Der Geschäftsführer einer Hoch- und Tiefbaufirma aus der Region ist gestern vorerst einer Verurteilung entgangen. Er war wegen unerlaubten Betreibens einer Anlage angeklagt, weil er auf seinem Grundstück mehr als die erlaubten 100 Tonnen Bauabfälle, etwa Erdaushub, Ziegel- und Betonbruch, gelagert und beim Zerkleinern mit einer Brechanlage Lärm verursacht hat - zum Ärger der Anwohner.
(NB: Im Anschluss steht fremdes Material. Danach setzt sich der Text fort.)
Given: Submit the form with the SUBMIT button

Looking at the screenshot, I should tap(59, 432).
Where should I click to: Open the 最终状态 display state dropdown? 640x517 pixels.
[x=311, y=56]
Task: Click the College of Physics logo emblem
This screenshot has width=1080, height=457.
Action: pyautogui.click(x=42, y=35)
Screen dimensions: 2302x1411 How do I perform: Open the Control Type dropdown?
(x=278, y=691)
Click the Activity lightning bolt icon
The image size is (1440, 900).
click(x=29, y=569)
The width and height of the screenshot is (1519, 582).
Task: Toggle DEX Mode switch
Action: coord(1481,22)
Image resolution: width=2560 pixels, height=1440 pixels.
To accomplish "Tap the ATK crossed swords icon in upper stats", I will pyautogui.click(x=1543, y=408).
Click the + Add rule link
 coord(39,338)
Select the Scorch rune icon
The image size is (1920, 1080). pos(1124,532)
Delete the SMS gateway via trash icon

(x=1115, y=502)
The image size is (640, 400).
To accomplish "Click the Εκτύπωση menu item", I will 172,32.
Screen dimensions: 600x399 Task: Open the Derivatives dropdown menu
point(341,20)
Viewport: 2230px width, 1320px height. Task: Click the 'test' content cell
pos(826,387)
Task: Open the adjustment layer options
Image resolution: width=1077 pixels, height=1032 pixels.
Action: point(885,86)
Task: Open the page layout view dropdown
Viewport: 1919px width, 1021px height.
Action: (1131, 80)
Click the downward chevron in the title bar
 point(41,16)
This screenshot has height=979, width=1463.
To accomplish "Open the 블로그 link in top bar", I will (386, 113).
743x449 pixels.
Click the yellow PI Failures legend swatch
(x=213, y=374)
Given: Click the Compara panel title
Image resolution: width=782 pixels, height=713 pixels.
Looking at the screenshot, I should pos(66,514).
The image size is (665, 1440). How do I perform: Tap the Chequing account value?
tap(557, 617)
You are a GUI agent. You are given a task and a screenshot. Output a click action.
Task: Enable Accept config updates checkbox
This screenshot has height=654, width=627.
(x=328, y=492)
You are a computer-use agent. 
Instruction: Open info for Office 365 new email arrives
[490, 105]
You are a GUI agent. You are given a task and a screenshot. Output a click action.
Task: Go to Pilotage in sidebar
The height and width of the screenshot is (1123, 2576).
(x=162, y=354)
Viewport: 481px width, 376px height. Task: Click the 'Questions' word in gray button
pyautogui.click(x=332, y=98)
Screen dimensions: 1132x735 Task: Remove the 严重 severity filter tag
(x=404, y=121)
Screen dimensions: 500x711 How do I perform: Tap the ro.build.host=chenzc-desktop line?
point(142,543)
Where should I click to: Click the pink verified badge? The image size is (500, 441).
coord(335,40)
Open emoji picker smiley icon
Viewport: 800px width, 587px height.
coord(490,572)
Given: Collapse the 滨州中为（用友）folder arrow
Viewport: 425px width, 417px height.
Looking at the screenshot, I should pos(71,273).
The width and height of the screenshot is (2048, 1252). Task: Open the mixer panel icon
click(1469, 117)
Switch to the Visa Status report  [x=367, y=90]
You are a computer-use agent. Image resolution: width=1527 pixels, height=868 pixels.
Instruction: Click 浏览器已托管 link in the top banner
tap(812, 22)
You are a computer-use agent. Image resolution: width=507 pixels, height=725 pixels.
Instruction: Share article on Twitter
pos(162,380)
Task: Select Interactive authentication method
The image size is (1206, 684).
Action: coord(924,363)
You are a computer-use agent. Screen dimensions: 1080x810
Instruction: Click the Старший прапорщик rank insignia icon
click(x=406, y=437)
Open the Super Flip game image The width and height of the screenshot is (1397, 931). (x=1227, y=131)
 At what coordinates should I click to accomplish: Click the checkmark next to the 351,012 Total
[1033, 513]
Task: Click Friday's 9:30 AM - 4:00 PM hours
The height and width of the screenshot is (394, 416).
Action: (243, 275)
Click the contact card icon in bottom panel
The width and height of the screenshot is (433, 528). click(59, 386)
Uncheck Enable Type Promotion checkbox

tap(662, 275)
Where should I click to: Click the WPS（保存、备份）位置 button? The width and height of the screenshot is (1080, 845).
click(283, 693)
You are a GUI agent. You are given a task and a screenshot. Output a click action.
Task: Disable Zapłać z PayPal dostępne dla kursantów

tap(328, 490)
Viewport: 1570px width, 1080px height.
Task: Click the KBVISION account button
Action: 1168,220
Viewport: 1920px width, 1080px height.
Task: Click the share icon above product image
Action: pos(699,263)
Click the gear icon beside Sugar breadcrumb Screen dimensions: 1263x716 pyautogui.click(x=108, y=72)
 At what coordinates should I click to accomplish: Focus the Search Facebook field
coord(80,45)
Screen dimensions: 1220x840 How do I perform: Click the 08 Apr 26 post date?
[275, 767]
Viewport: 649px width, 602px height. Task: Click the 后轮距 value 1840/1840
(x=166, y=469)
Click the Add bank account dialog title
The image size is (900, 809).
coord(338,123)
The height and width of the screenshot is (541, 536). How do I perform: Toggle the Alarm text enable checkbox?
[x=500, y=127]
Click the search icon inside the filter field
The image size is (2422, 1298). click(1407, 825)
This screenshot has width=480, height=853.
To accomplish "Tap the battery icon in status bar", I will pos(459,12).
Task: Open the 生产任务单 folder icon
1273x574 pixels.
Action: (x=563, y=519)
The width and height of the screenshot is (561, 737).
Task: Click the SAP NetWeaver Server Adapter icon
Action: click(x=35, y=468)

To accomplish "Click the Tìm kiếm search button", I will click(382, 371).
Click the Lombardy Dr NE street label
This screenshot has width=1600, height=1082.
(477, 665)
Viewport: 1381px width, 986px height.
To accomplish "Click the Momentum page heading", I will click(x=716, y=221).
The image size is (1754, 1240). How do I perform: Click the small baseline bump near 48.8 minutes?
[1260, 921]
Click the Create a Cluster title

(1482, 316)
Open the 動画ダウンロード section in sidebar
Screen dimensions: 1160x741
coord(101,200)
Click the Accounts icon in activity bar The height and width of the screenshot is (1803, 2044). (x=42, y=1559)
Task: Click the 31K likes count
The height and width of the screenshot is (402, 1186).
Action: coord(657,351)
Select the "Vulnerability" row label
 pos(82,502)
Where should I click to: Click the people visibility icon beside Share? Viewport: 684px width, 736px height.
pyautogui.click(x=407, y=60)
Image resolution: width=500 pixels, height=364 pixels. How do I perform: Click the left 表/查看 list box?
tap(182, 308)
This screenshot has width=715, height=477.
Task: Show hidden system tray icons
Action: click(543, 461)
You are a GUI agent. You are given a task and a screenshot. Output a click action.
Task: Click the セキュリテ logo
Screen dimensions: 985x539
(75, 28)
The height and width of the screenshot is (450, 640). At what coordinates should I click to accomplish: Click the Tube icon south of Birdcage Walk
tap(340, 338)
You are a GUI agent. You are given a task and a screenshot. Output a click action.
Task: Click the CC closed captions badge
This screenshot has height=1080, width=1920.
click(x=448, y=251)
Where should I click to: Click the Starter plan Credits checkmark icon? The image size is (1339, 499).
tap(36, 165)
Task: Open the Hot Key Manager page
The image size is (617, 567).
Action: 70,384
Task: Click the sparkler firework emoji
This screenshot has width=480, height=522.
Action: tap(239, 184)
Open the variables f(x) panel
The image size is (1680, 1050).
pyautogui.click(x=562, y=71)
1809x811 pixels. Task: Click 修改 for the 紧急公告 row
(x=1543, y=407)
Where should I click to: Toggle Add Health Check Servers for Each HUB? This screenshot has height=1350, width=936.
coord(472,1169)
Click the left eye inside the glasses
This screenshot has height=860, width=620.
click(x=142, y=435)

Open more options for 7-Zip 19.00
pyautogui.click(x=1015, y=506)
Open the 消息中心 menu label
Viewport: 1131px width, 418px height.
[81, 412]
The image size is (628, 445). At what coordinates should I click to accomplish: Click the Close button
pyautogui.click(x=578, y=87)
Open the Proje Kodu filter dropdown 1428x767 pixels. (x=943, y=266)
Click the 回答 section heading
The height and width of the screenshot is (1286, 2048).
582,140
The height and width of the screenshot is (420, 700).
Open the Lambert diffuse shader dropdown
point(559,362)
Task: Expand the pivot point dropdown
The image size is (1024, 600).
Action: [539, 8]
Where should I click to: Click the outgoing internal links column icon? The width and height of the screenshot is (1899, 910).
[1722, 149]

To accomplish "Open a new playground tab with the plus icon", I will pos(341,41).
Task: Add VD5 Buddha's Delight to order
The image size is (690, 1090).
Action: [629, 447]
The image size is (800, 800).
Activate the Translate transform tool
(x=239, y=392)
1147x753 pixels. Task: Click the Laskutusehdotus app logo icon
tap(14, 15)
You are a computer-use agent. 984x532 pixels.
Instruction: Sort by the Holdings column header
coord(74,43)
"Sie haben es unterlassen, Genehmigungen zu erwerben", so der Staatsanwalt in seiner Anklage. Der Geschäftsführer hatte gegen den Strafbefehl 2017 Widerspruch eingelegt. Gestern sollte ihm am Amtsgericht Marienberg der Prozess gemacht werden. 2016 hat seine Baufirma ein Gebäude abgerissen. Dabei seien 200 Tonnen Ziegelschutt angefallen, die zu entsorgen waren. Der Entsorgungsbetrieb sei wegen extremen Schneefalls geschlossen gewesen, sagte der Angeklagte aus. Seinem Rechtsanwalt zufolge habe der Bauleiter Druck gemacht, damit die Arbeiten fortgesetzt werden können. Deshalb sei der Schutt zur Zwischenlagerung auf sein Grundstück gebracht worden. Erst im Frühjahr darauf habe sich ergeben, dass der Ziegelbruch als Füllmaterial wiederverwertet werden kann. Dazu sei die mobile Brechanlage eingesetzt worden.

Mit der Zustimmung der Staatsanwaltschaft, des Angeklagten und seines Verteidigers stellte Richter Toralf Kliemt gestern das Verfahren vorläufig unter Auflagen ein. "Ein Strafverfahren ist nicht nur Selbstzweck", sagte er. Es müsse auch darum gehen, weitere Vergehen zu verhindern - auch im Interesse der Nachbarn. Inzwischen hat die Firma eine Genehmigung beantragt, doch laut Landratsamt sei eine Bearbeitung des Antrags ohne Bauleitplan nicht möglich, den die Gemeinde aufstellen müsse. Das kann bis zu zwei Jahre dauern, schätzte ein Mitarbeiter der Behörde ein, der als Zeuge geladen war.

In der Zwischenzeit schreite die Behörde ein, wenn die Kapazität überschritten werde. Die Firma muss sich zeitnah auf Kontrollen einstellen, ob der Geschäftsführer seine Auflagen einhält - nur dann wird das Verfahren in sechs Monaten eingestellt. Das Gericht hat festgelegt, dass er 3500 Euro an den Bund für Umwelt und Naturschutz zahlen, die Kapazitätsgrenze einhalten, überzählige Abfälle bis 20. Dezember beräumen und sich sobald wie möglich um eine Genehmigung kümmern muss sowie sechs Monate keine Brechanlage auf dem Grundstück betreiben darf. Die anwesenden Nachbarn wollten sich nicht zu dem Beschluss äußern.